EXERCISE INSTRUCTIONS ▸ Rewrite the rows below, replacing "computer-use agent" with "GUI agent" wherever it occurs and leaving everything else unchanged.

RECORDS SHOWN ▸
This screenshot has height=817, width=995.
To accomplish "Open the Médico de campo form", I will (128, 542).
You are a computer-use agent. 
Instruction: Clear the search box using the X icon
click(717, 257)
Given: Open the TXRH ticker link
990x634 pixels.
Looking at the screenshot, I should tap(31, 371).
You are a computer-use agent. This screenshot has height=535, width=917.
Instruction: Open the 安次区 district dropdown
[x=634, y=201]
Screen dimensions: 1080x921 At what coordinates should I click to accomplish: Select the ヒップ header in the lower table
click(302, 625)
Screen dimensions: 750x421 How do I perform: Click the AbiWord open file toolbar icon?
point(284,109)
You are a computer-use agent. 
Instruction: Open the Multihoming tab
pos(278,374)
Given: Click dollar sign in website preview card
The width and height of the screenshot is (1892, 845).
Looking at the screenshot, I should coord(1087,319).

SOLUTION TO THIS EXERCISE ▸
This screenshot has height=817, width=995.
To accomplish "Open the Médico de campo form", I will (128, 542).
You are a GUI agent. 
Instruction: Clear the search box using the X icon
click(717, 257)
Given: Open the TXRH ticker link
990x634 pixels.
Looking at the screenshot, I should tap(31, 371).
You are a GUI agent. This screenshot has height=535, width=917.
Instruction: Open the 安次区 district dropdown
[x=634, y=201]
Screen dimensions: 1080x921 At what coordinates should I click to accomplish: Select the ヒップ header in the lower table
click(302, 625)
Screen dimensions: 750x421 How do I perform: Click the AbiWord open file toolbar icon?
point(284,109)
You are a GUI agent. 
Instruction: Open the Multihoming tab
pos(278,374)
Given: Click dollar sign in website preview card
The width and height of the screenshot is (1892, 845).
Looking at the screenshot, I should coord(1087,319).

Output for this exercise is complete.